EXTRACT TO READ ▸
All Animals Are Equal But Some Animals Are More Equal Than Others

Posted by Admin on March 21, 2011

The phrase “all animals are equal but some animals are more equal than others” comes from George Orwell‘s book, Animal Farm.  During World War II, George Orwell (1903-1950) served as a sergeant in the Home Guard.  He also worked as a journalist for the British Broadcasting Corporation (BBC), the Observer and the Tribune, where he was literary editor from 1943 to 1945. It was towards the end of the war that he wrote Animal Farm.  The story satirizes Communism and repositions the Russian Revolution in the story so that Russia is a typical English country farm and Russians are farm animals.

On October 8, 2009 both The Times and The Sunday Times published an article by Lucy Bannerman writing from Rome, Italy.  The article was entitled, “Opponents Rejoice As Court Rules Silvio Berlusconi Can Be Prosecuted” as judges of their Constitution Court removed Italian Prime Minister Silvio Berlusconi‘s immunity from prosecution.  This ruling meant that Prime Minister Berlusconi could now be tried for fraud, corruption, tax evasion and bribery.

GIVEN INFORMATION ▸
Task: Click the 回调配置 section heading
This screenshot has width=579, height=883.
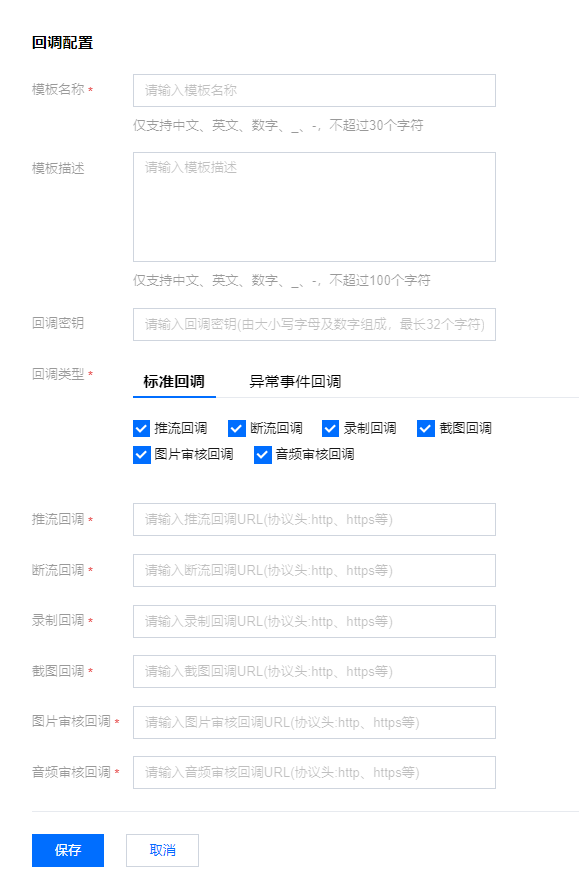Action: point(63,43)
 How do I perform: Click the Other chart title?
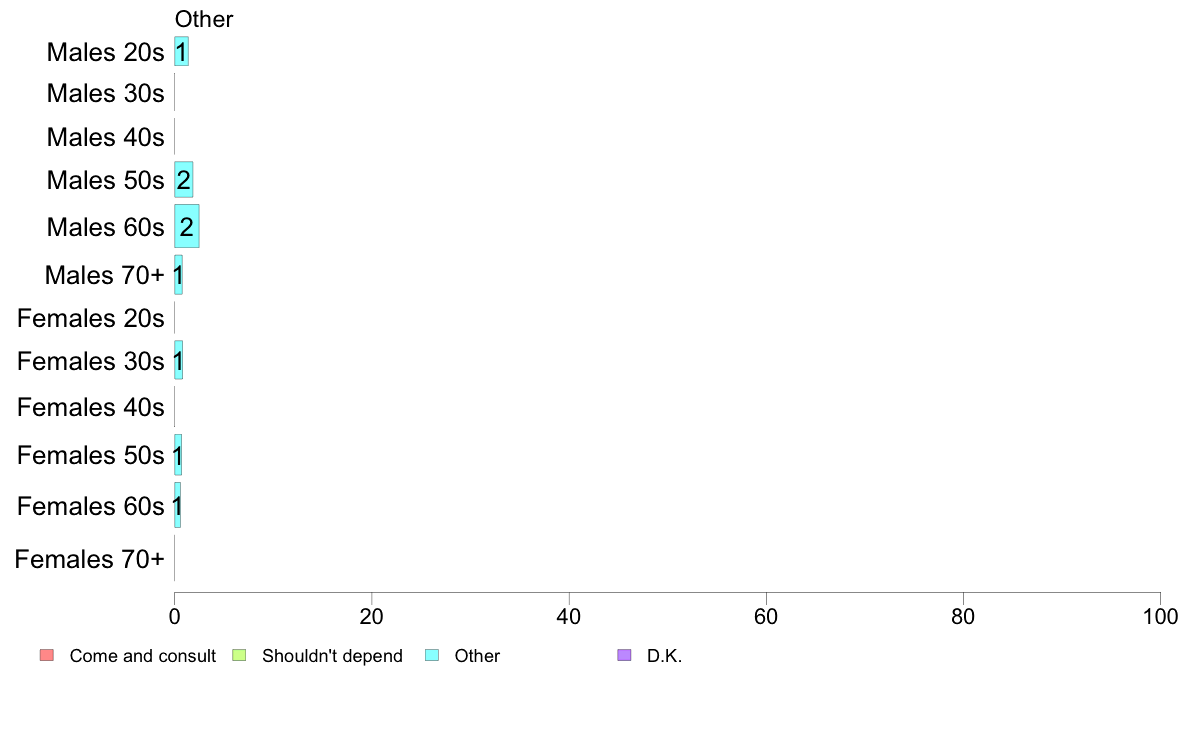pos(204,19)

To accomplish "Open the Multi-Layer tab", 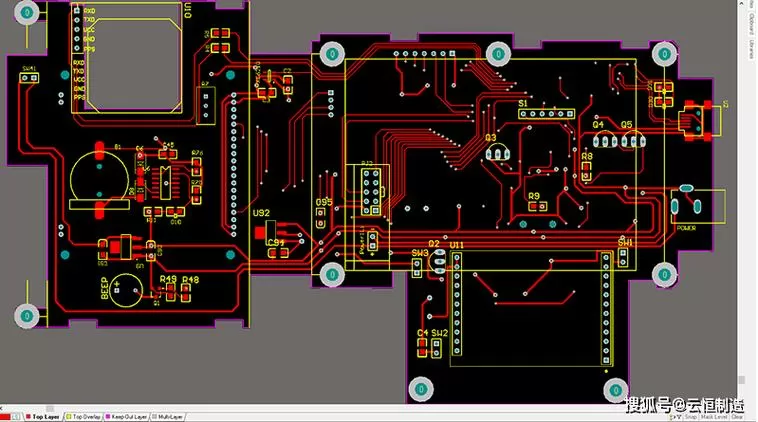I will pos(168,417).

GOALS ▸
(1) List each offense that, according to the passage on the Animal Farm phrase, Silvio Berlusconi could now be tried for.
(2) Gather every line of the records that contains the word "Click".

SET OF ANSWERS ▸
(1)
fraud
corruption
tax evasion
bribery

(2)
Task: Click the 回调配置 section heading
 How do I perform: Click the Other chart title?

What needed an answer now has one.